**WHAT NEEDS TO BE DONE:**
Your answer should be the exact lines of the data below from the one containing "Oliver Bartels F+E (211, 451)" through the one containing "покупателей] (95, 1659)"; please include nothing else.

-- Opening Marker --

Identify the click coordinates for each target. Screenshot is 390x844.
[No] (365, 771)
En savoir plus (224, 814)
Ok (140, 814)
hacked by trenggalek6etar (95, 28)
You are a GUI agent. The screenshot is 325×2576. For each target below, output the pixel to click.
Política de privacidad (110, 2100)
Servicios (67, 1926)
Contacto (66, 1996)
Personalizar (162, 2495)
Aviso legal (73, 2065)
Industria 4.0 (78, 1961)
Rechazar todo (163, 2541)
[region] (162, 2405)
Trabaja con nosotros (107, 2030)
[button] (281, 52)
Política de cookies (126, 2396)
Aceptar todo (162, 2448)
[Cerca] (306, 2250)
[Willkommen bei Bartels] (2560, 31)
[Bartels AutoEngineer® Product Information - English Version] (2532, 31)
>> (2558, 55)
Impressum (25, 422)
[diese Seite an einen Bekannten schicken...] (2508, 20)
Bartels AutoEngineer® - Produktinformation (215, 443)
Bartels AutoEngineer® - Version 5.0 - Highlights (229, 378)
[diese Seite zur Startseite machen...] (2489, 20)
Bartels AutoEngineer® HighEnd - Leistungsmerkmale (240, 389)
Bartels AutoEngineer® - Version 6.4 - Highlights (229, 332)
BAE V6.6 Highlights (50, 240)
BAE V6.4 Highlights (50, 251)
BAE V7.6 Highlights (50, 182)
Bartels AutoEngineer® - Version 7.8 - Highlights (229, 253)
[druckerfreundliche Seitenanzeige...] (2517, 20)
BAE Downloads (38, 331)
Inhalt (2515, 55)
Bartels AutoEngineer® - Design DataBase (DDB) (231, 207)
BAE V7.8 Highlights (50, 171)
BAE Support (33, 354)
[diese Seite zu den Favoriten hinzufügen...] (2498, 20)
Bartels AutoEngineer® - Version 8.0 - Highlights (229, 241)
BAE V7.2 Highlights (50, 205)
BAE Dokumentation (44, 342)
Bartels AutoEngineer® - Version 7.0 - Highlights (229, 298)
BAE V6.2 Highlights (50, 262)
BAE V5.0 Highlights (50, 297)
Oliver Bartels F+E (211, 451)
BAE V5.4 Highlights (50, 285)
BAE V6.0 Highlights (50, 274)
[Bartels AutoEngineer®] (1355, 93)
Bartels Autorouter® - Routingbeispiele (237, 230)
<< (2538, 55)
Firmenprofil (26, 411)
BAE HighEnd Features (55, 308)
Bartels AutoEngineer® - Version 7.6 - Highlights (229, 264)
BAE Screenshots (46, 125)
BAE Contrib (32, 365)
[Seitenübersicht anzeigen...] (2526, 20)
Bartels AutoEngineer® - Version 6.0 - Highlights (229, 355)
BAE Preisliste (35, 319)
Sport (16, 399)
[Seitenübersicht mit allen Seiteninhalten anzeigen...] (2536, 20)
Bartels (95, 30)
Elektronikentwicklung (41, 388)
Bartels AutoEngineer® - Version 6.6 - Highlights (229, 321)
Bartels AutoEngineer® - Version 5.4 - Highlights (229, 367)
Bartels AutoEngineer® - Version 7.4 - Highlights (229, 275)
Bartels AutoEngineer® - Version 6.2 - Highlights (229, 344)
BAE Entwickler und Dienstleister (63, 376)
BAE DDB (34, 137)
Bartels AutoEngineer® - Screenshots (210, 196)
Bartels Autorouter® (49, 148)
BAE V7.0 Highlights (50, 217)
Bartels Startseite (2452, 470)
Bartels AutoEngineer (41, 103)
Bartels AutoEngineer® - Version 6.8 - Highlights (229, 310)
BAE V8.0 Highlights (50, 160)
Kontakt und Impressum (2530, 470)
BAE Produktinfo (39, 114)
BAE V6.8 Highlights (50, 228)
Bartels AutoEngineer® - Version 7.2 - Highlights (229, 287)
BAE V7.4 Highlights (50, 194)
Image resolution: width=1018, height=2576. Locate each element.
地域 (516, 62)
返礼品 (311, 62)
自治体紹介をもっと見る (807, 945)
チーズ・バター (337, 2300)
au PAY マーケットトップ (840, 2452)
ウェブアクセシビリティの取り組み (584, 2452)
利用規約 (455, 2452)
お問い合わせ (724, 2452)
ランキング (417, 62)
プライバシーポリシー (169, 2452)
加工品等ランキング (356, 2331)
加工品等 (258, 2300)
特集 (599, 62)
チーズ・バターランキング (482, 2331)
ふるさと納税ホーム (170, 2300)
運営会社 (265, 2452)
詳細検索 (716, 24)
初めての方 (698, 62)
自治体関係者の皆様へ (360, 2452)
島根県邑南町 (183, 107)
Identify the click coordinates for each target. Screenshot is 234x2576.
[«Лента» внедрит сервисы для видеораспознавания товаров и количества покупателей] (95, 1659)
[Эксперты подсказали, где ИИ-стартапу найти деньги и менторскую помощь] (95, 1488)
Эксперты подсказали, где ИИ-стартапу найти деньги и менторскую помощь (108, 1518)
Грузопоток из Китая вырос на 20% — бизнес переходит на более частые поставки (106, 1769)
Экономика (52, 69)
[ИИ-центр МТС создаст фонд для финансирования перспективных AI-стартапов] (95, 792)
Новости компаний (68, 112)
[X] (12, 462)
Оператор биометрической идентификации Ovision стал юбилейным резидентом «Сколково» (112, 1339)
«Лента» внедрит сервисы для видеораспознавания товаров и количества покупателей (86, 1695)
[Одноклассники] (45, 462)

-- Closing Marker --

**WRITTEN REPLY:**
Oliver Bartels F+E (211, 451)
BAE V5.4 Highlights (50, 285)
BAE V6.0 Highlights (50, 274)
[Bartels AutoEngineer®] (1355, 93)
Bartels Autorouter® - Routingbeispiele (237, 230)
<< (2538, 55)
Firmenprofil (26, 411)
BAE HighEnd Features (55, 308)
Bartels AutoEngineer® - Version 7.6 - Highlights (229, 264)
BAE Screenshots (46, 125)
BAE Contrib (32, 365)
[Seitenübersicht anzeigen...] (2526, 20)
Bartels AutoEngineer® - Version 6.0 - Highlights (229, 355)
BAE Preisliste (35, 319)
Sport (16, 399)
[Seitenübersicht mit allen Seiteninhalten anzeigen...] (2536, 20)
Bartels (95, 30)
Elektronikentwicklung (41, 388)
Bartels AutoEngineer® - Version 6.6 - Highlights (229, 321)
Bartels AutoEngineer® - Version 5.4 - Highlights (229, 367)
Bartels AutoEngineer® - Version 7.4 - Highlights (229, 275)
Bartels AutoEngineer® - Version 6.2 - Highlights (229, 344)
BAE Entwickler und Dienstleister (63, 376)
BAE DDB (34, 137)
Bartels AutoEngineer® - Screenshots (210, 196)
Bartels Autorouter® (49, 148)
BAE V7.0 Highlights (50, 217)
Bartels Startseite (2452, 470)
Bartels AutoEngineer (41, 103)
Bartels AutoEngineer® - Version 6.8 - Highlights (229, 310)
BAE V8.0 Highlights (50, 160)
Kontakt und Impressum (2530, 470)
BAE Produktinfo (39, 114)
BAE V6.8 Highlights (50, 228)
Bartels AutoEngineer® - Version 7.2 - Highlights (229, 287)
BAE V7.4 Highlights (50, 194)
Image resolution: width=1018, height=2576. Locate each element.
地域 (516, 62)
返礼品 (311, 62)
自治体紹介をもっと見る (807, 945)
チーズ・バター (337, 2300)
au PAY マーケットトップ (840, 2452)
ウェブアクセシビリティの取り組み (584, 2452)
利用規約 (455, 2452)
お問い合わせ (724, 2452)
ランキング (417, 62)
プライバシーポリシー (169, 2452)
加工品等ランキング (356, 2331)
加工品等 (258, 2300)
特集 (599, 62)
チーズ・バターランキング (482, 2331)
ふるさと納税ホーム (170, 2300)
運営会社 (265, 2452)
詳細検索 (716, 24)
初めての方 (698, 62)
自治体関係者の皆様へ (360, 2452)
島根県邑南町 (183, 107)
Identify the click coordinates for each target. Screenshot is 234x2576.
[«Лента» внедрит сервисы для видеораспознавания товаров и количества покупателей] (95, 1659)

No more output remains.